2010-07-29
Some brief notes on OpenSSH's known_hosts hashing
A number of current distributions of OpenSSH default to storing host
names and IP addresses in ~/.ssh/known_hosts
in a hashed form,
in order to make it harder for an intruder to work out where else
you have an account on that you access from this system (this is the
HashKnownHosts
option for ssh
). Since I recently wound up digging
into this and the details are underdocumented, here's what I know about
how this works.
The summary is that this is your traditional one-way cryptographic hash. The specific hash is a SHA1-based HMAC, but I strongly suggest not writing any code that knows that. The host name or IP address is treated like a password and hashed together with a random salt; both the salt and the HMAC result are stored in the known_hosts line. Matching the line later is done by extracting the salt, HMAC'ing your candidate hostname with it, and seeing if you got the same encrypted result.
(The salt appears to have relatively strong randomness.)

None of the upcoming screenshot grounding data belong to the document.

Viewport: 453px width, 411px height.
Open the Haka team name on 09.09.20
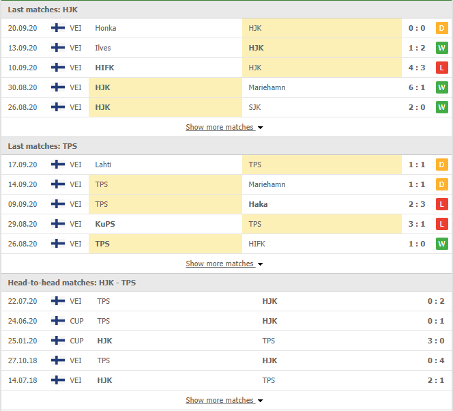258,204
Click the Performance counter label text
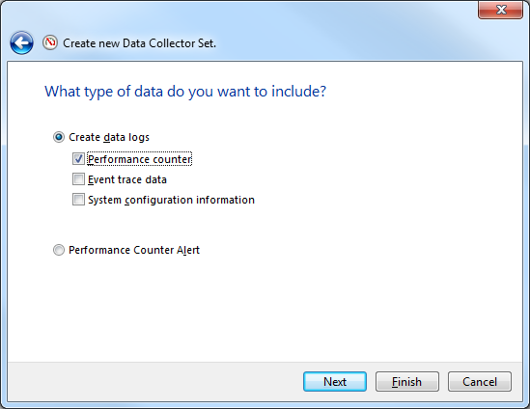This screenshot has width=530, height=409. pyautogui.click(x=140, y=159)
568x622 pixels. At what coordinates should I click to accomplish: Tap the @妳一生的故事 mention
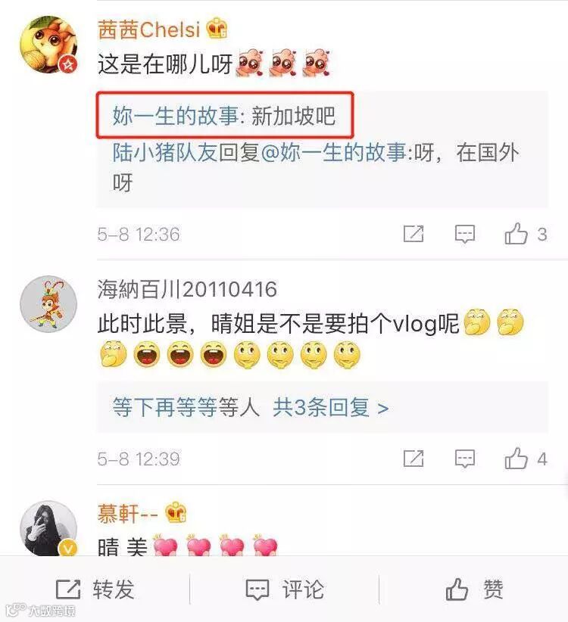point(333,153)
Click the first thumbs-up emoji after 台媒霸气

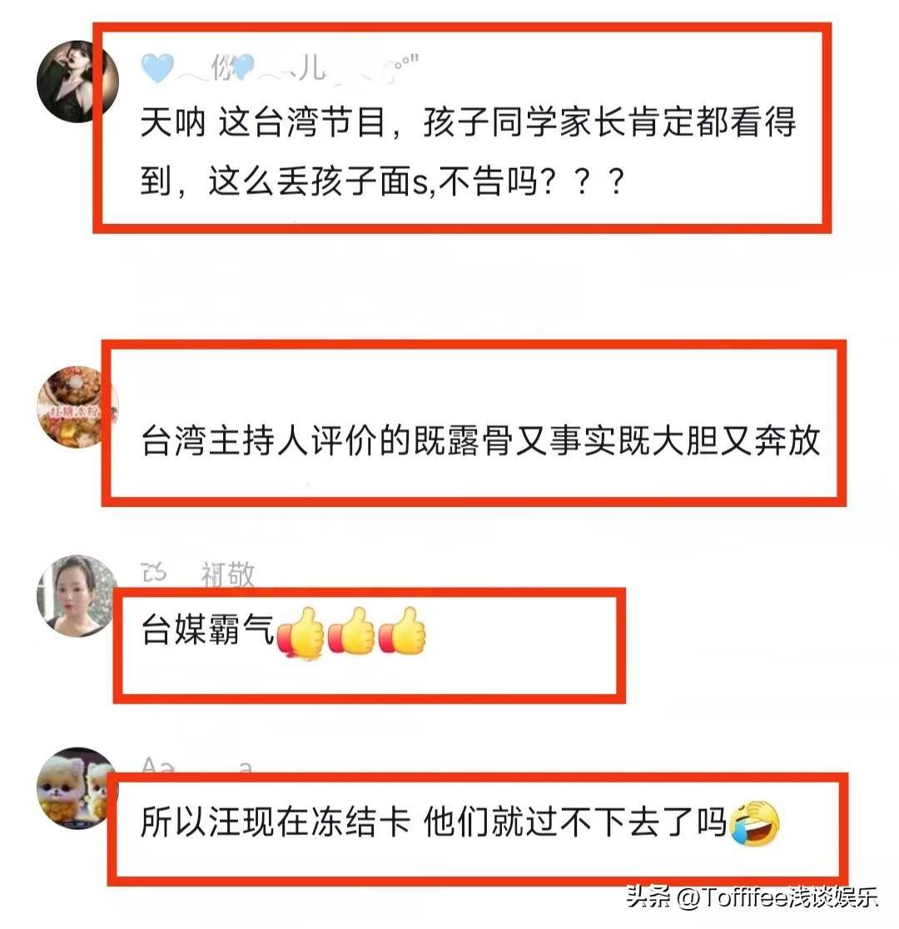[300, 633]

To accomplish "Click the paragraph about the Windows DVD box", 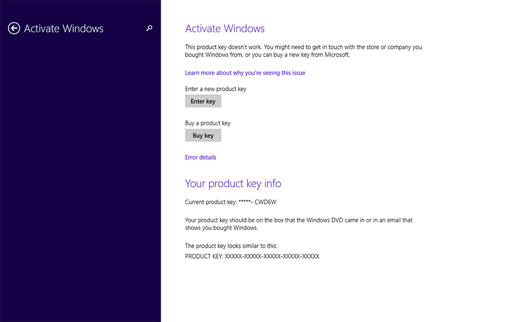I will 298,224.
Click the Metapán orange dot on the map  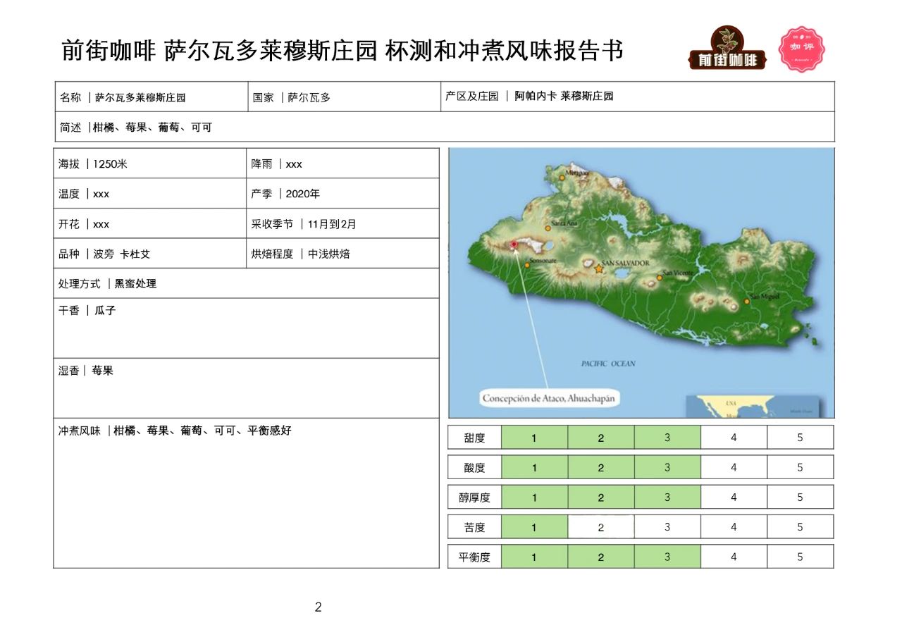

This means that checking to see if a particular host is present in a known_hosts file requires computing a separate HMAC for each line in the file. I imagine that this is not a problem in practice since most people have relatively short known_hosts files and SHA1 HMAC is relatively fast. As with unencrypted hostnames, it's possible to have multiple entries for a given host in known_hosts, each with a different key; if all of the hostnames are hashed, this may not be at all obvious.
(See sshd(8)
for how multiple entries for a single host work. The
short answer is that OpenSSH considers itself to have found a known host
key if any of them match.)
This all means that hashed known_hosts files are system independent and will continue working fine when moved to a different host.
(As it turned out, the problem I was seeing was because my new test system had a different system known hosts file. Once I fixed that, everything worked, but I almost went off on a complete wild goose chase worrying about potential system dependent hashing of known_hosts. Having a hashed known_hosts did make it less obvious that the other host's key wasn't even in it, though.)